So, GMail has, in effect, integrated microblogging and, if rumors are true, Facebook is planning to introduce a full fledged email service. These two services are definitely competing on each others turf. Moreover, if we look at the arc of development for Facebook, we find that is has been gradually adapting its status updates so that they can function more like the tweets in Twitter. These giants are definitely fighting for turf, the turf being you and me and a share of the time we spend online.
The development of social media is interesting. The internet made its way into American homes carried by the Titans: Earthlink, Compuserve, Prodigy and the one that would rise above them all, America On Line, or AOL! AOL was, at least in part, a kind of social network. There were chat rooms, forums, and a wide variety of ways one could interact with other members. But it was a closed social network. A country club, in effect. And you were supposed to do everything in AOL. AOL only reluctantly opened up to the WWW at all, and they tried to keep you in their browser when they did.

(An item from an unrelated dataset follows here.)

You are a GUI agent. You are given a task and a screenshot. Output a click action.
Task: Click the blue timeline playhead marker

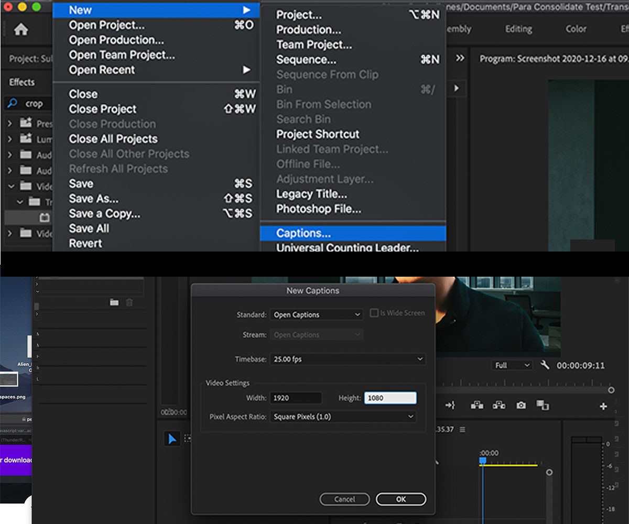point(483,461)
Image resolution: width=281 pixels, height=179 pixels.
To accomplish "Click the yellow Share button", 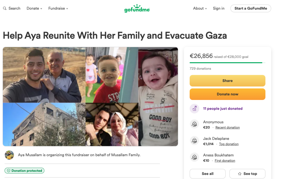I will point(227,81).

But the mighty will always fall and in technology where time is measured in nanoseconds, their reign was short. Then came the WWW bringing a wealth of information from all over into our homes. It gradually become more interactive and social media was born. The social media sites that did well and went on to become giants tended to be those that played well with others. There are a number of reasons why the popularity of Facebook quickly surpassed that of MySpace once it ceased to be a set of closed networks, but I contend that one of the biggest was the fact that it made a strategic decison not to close itself off from other sites and networks. You didn’t have to upload your photos into Facebook to share them in Facebook. If you like sharing music on the iLike social network, then there is a Facebook plugin. Now you can use both Facebook and Google logins to sign in to massive numbers of other sites.
But notice that more often than not it is about bringing content from other sites into Facebook. Notice, too, on the page introducing Google Buzz! that the same is true there. It seems to me that the social media giants are in a race to become the next AOL. The trend toward interoperability has its limits and we are beginning to see those.